Verified: 2 atomic saves keep count + ids stable with fit updated; dedupe restores
a polluted 4-zone split template to its 2 canonical zones. Suite 56/56.
The boot summary counted any non-throwing statement, so UPDATE/index migrations
(which always succeed) made a healthy DB report 'applied N new column migration(s)'
every boot. Count only a successful ALTER ... ADD COLUMN (genuinely new), so the
line appears only when a column was actually added.
Self-hosters rebuilding could end up schema-behind-code, failing only at runtime
(a missing users.must_change_password locked out all logins). Two root causes:
1. The migration loop swallowed EVERY error (catch {}), so a real ALTER failure
was indistinguishable from the benign 'duplicate column' on an already-migrated
DB. Now only 'duplicate column'/'already exists' is treated as a no-op; any
other error is logged loudly, and a one-line summary reports how many new
column migrations actually applied this boot.
2. Nothing verified the schema after migrations. Added lib/schema-check.js:
verifyAndRepairSchema() checks the tables + columns the request path REQUIRES,
idempotently repairs missing repairable columns (logging each), and if anything
required is STILL missing, prints a loud FATAL block and exits - failing fast at
boot instead of at the first authed request.

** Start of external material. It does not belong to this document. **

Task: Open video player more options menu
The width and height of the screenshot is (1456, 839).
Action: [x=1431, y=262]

Note: the reported 'audit_log missing' was a misdiagnosis - the code uses
activity_log (0 refs to audit_log), created by schema.sql on every boot.

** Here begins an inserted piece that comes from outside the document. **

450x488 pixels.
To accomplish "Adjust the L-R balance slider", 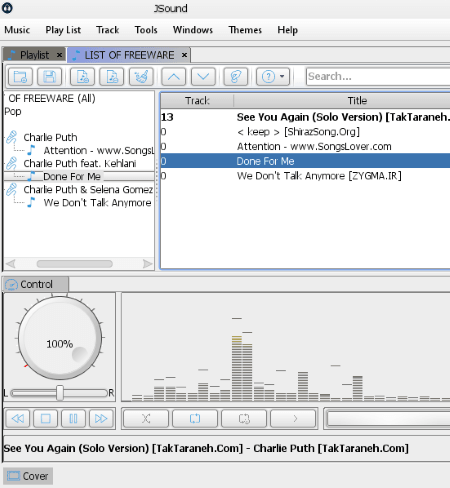I will point(59,393).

Tests: healthy (no-op), auto-repair of must_change_password, missing-table report.
Platform admins can now cleanly remove a customer org (account ends) or a stray
workspace from the UI, instead of raw SQL that risks orphaning resources.
The tenant cascade isn't pure DB CASCADE - workspace-scoped tables (devices,
content, playlists, ...) are NO ACTION and must be purged before the workspace.

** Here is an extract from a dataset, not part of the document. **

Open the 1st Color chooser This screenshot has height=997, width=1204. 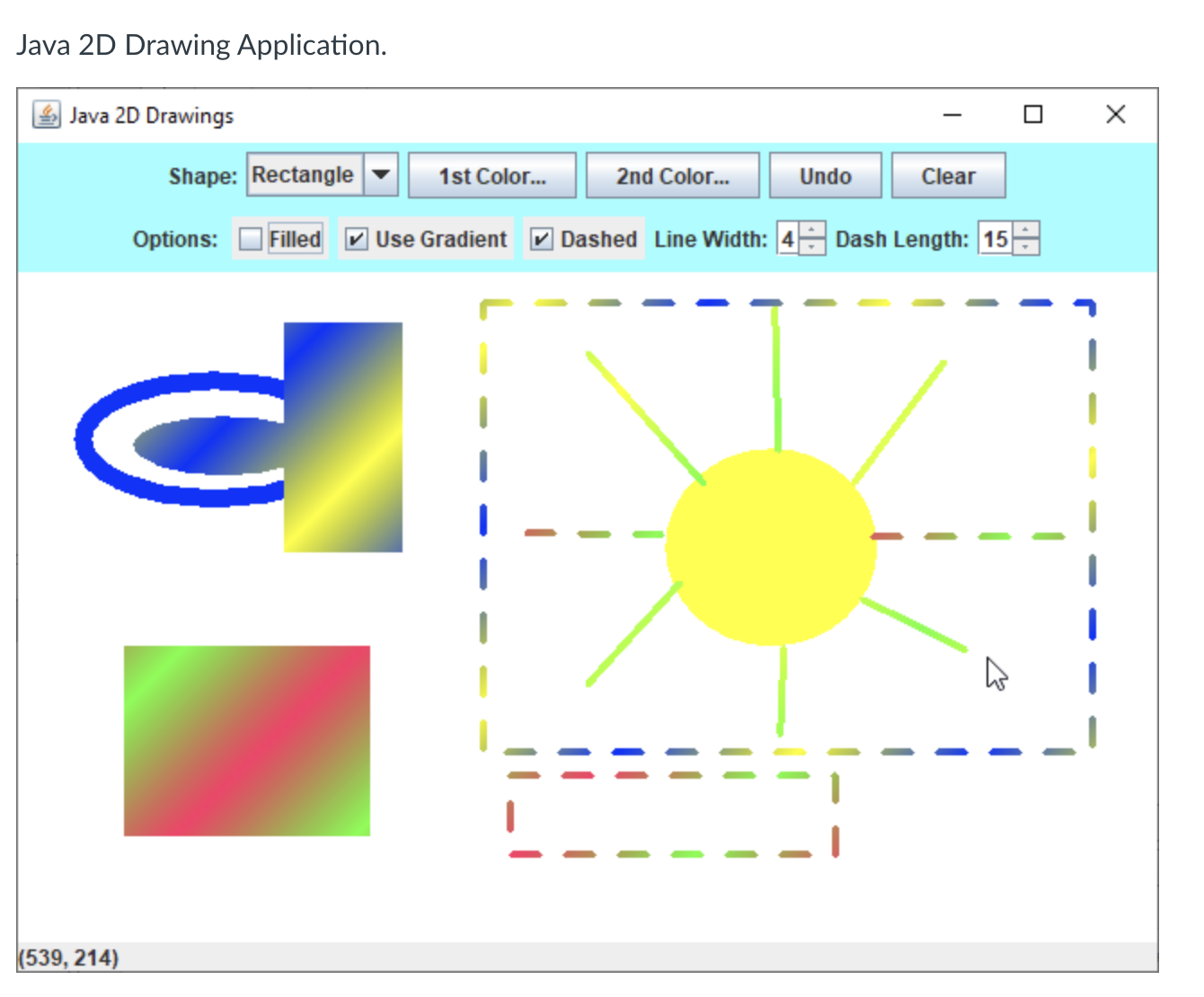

Extracted that logic out of deleteUserCascade into shared deleteWorkspaceCascade /
deleteOrgCascade helpers (one tested implementation; deleteUserCascade now reuses
the purgeWorkspaces extraction).
Backend (platform-admin only): GET /api/admin/orgs (list + owner + counts +
workspaces), DELETE /api/admin/orgs/:id, DELETE /api/admin/workspaces/:id.
UI: an Organizations section in Admin listing every org/workspace with a
type-the-name confirmation before the irreversible delete.
Tests: org/workspace cascade (real FKs) + endpoint gating/404. Suite 53/53.
MSPs onboarding customers as separate orgs had no way to create one with
AUTO_CREATE_ORG_ON_SIGNUP=false (the only path was signup auto-org). Add a
platform-admin 'Create organization' action.
POST /api/admin/orgs (requirePlatformAdmin) creates the org + its first 'Default'
workspace. organizations.owner_user_id is NOT NULL, so an org can't be ownerless;
the creating admin becomes org_owner + workspace_admin (mirrors the signup
bootstrap in routes/auth.js) - which also surfaces the org in their switcher.
Customer users are then added via the existing Add User / manage-memberships flow.
UI: 'Create organization' button + single-field modal in the Admin area (gated).
Tests: create (201 + memberships + audit), empty-name 400, non-admin/operator 403.